Todo lo material estaba para llenar aquellos sentimientos tan vacíos, para dar solidez a una columna de humo negro. Las mismas luces y adornos que te invitan a pretender sentir lo que no sientes; regalos que no refuerzan tu afecto por nadie, sólo el consumismo que te arranca tu identidad; y placebos, miles de ellos para evitar que pienses demasiado. Todo para no ser el pobre desgraciado que no es feliz en Navidad.
Allí arriba, sin ser nadie, eramos superiores a todo aquello. Podíamos permitirnos disfrutar del espectáculo con arrogancia, saber que todo está mal y sólo querer observar, contemplar nuestro mundo hasta el momento en el que estallara, porque era nuestro, porque la realidad nos pertenecía.
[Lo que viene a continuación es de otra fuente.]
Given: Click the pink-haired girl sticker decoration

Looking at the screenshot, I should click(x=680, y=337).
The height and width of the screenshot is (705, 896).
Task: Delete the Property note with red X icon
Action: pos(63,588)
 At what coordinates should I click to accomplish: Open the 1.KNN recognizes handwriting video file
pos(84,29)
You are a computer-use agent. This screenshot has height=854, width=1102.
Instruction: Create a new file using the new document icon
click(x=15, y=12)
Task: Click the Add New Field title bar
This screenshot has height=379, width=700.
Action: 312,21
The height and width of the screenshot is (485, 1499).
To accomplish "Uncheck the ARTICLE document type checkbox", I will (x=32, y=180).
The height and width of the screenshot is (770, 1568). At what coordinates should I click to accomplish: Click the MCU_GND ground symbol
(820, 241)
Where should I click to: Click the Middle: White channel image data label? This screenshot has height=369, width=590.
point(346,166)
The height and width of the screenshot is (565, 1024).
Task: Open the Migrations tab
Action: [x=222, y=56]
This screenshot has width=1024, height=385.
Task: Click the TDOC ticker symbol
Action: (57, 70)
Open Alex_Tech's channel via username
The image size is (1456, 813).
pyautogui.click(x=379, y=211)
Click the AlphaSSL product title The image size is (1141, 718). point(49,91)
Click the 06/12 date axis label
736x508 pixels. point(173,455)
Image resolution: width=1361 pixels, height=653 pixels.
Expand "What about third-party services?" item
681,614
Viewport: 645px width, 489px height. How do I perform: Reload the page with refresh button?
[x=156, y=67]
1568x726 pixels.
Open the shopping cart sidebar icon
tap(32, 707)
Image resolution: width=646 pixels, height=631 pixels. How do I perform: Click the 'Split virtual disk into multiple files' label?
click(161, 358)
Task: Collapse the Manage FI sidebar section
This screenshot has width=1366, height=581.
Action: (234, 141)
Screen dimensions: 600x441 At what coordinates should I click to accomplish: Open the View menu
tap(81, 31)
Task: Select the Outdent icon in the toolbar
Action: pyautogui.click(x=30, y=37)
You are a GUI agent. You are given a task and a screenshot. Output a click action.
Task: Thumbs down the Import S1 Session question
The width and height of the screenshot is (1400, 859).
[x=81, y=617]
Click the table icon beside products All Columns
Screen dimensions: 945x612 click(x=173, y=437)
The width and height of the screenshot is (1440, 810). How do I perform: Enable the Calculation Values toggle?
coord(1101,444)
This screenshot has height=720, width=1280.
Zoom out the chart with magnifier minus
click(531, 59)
Así debía sentirse Dios, pero nosotros teníamos frío y una sonrisa amarga en la boca, esa que te hace existir, que te recuerda que sigues vivo y nos hacía preguntarnos si debajo nuestro eran conscientes de ello. La sonrisa que te recuerda que no eres un observador, sino parte de la escena, que acabarás siendo polvo y ceniza sobre el que otro construya su atalaya temporal.
Sabiendo esto sólo podíamos disfrutar, disfrutar mientras pudiéramos con la sinceridad que, allí abajo, se había dejado comprar.